Reading Log: May 2023

Books acquired: “Tales of an Inland Empire Girl,” Juanita Mantz

Books read: “The Best of Frederik Pohl”; “The Best of Keith Laumer”; “Slow Learner,” Thomas Pynchon; “He Kept His Day Job: Fanfare for the Common Musician,” Dan Bernstein; “Chasing History: A Kid in the Newsroom,” Carl Bernstein

Welcome, readers, to my monthly post about the books I read the previous month. In May I finished five: three story collections and two memoirs by retired journalists with the same surname. Who says I don’t seek out variety?

“Best of Frederik Pohl” (1975): As many of these involve satirical warnings about advertising, public relations, politics and consumerism, these stories from 1954-1967 can still seem refreshing, their skepticism of future trends warranted. And “Day Million,” about sexual identity and practices of the distant future, is astonishingly prescient. These may not all be Pohl’s best, but they’re good to excellent. (However, the math essay “How to Count on Your Fingers” is baffling, as is its inclusion here.) (Bought in 2007 at Glendale’s BookFellows, RIP.)

“Best of Keith Laumer” (1976): These nine stories, published from 1961 to 1970, are sometimes elegiac, sometimes satiric. Laumer imagines a dormant war machine in a town square that springs to life, humans who transplant their consciousness at will into idealized forms stored in their closets and aliens bent on destroying Earth as part of a big-budget interstellar film epic. In a story from ’62, “Cocoon,” humans spend their days looking at a screen and lose all motor function. Where do SF writers get this crazy stuff? (Bought in 2007 at Anaheim’s Book Baron, RIP.)

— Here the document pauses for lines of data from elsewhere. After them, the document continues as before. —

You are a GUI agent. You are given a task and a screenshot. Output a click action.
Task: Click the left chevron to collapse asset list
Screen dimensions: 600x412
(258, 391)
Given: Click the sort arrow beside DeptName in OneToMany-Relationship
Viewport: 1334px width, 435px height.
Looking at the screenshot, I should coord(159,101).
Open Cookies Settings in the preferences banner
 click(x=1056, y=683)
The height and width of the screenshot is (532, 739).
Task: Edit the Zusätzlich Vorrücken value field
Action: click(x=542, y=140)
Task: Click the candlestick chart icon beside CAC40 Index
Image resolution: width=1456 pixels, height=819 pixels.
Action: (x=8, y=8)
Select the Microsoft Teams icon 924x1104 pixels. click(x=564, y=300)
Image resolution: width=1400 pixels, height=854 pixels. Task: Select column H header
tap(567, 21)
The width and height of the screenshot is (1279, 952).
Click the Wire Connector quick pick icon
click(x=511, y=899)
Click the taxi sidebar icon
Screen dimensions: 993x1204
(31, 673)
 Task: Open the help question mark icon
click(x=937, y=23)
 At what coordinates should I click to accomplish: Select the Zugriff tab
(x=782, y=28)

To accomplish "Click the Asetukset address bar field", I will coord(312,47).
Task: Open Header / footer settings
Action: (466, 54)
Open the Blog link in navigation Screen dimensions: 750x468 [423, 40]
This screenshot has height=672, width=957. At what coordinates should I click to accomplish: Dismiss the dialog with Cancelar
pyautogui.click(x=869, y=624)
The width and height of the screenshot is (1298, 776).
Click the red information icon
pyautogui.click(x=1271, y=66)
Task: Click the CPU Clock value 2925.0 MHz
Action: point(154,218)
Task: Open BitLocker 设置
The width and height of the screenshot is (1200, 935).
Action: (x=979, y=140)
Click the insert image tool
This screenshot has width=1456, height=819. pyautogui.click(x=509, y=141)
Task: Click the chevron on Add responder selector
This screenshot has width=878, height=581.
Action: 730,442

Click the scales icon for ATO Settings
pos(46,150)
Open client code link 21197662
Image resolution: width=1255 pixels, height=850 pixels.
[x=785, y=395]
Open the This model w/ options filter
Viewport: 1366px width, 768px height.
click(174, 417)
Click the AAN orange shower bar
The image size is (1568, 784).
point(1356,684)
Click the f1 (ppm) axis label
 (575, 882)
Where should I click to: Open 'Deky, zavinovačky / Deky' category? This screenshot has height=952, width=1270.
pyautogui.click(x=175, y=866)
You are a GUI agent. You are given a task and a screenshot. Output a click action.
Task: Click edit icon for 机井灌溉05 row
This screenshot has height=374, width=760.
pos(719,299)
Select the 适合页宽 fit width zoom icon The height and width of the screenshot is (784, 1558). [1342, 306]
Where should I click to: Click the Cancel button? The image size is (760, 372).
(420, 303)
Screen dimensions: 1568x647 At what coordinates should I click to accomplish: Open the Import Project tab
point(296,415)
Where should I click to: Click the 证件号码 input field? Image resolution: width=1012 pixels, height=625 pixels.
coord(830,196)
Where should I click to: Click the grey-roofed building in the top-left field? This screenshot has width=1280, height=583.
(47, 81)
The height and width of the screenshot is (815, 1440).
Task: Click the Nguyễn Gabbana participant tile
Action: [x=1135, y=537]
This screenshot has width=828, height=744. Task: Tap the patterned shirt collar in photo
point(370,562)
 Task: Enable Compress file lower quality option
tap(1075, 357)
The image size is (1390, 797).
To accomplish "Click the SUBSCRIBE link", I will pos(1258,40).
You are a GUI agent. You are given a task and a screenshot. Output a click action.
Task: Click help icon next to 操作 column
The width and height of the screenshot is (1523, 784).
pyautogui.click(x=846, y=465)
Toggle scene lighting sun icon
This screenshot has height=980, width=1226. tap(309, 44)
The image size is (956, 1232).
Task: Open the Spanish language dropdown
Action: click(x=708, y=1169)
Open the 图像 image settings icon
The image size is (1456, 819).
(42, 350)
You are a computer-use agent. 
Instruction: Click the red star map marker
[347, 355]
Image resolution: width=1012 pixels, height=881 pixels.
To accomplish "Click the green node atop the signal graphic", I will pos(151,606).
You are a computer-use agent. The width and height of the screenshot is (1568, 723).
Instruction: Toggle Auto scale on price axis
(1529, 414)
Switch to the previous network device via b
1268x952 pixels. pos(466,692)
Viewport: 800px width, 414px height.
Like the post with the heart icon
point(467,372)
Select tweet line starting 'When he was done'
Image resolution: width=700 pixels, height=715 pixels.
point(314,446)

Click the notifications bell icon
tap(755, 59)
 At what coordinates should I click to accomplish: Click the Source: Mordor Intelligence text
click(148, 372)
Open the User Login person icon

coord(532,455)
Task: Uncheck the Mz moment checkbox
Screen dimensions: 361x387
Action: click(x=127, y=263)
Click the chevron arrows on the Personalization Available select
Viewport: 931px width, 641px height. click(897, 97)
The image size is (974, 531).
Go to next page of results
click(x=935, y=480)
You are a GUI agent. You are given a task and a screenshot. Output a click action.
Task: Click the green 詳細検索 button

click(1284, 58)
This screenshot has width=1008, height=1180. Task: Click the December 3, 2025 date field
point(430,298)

“Slow Learner” (1984): This rounds up the famously private Pynchon’s college-era short stories and prefaces them with a modest, funny, self-critical introduction whose very existence is remarkable. It’s as if Salinger put 20 pages of autobiography at the head of “Nine Stories.” I’m not sure these stories are quite as bad as Pynchon makes them out to be. But other than “The Secret Integration,” they’re not very good either. (Bought in 2011 at North Hollywood’s Iliad Bookshop, very much still with us.)

“Chasing History” (2022): Rather than reflect on his glory days, Bernstein winningly focuses on the start of his career: learning the ropes at the Washington Star as a 16-year-old copy boy and progressing to taking dictation from reporters in the field and now and then getting his own byline. With assistance from a bunch of his old colleagues, he pieces together a vivid, detailed account of 1960-65 D.C., the Kennedy years, the civil rights era and the workings of a top-flight newsroom. It was worth documenting, although I can see how some would lose patience for 350 pages of it. (Received as a gift in 2023.)

“He Kept His Day Job” (2023): A slim, engaging memoir by a retired Riverside Press-Enterprise columnist, this focuses not on newspapers but on his sideline of music-making, starting with reluctant childhood music lessons through high school band, the Stanford Marching Band and various jazz and brass ensembles the trombonist has participated in since. The thesis is that some people regret having abandoned an instrument and Bernstein is here to offer encouragement. If you play, and especially if you play in a community band of some sort, this might be for you. Written as it is by a man who knew how to compress his thoughts and keep readers engaged, the stories never bog down. (Bought in 2023 from the author.)

Not a bad month. The Pohl collection was my favorite of the five. The Pynchon was kind of a dud. After the introduction threw so much shade on what was to come, I figured, correctly, that the book might have peaked right there and considered whether I should just scratch it off my to-be-read list. But at a modest 193 pages, it seemed like I might as well knock it off and claim credit for it. Not sure that was the right decision, but the world now knows that I read it, and perhaps that’s worth something.

Speaking of Pohl, I have a second story collection of his, “Platinum Pohl,” that is a true career best-of, from 1949 to 1996. There is very little overlap between the two. I actually began reading them both simultaneously, tackling the stories in order of publication year, bouncing between the two as needed. After finishing “Best of,” which ends in 1967, that means I’m about one-third of the way through “Platinum,” with 1968 through 1996 still ahead of me. It’s such a long book, some 500 trade paperback, small-ish print pages, that turning to it now is much less daunting than if I were starting it from scratch. Sometimes as readers we must trick ourselves, right? Look for that book here in July, probably.

Note that two of my books this month were acquired in 2007 and another in 2011, besides two from 2023. The backlog clearance continues.

How was your May, readers? What have you been reading? And has your reading strategy ever involved tricking yourself in some fashion into making a daunting book seem less daunting?

Next month: Across the ocean, across the sea.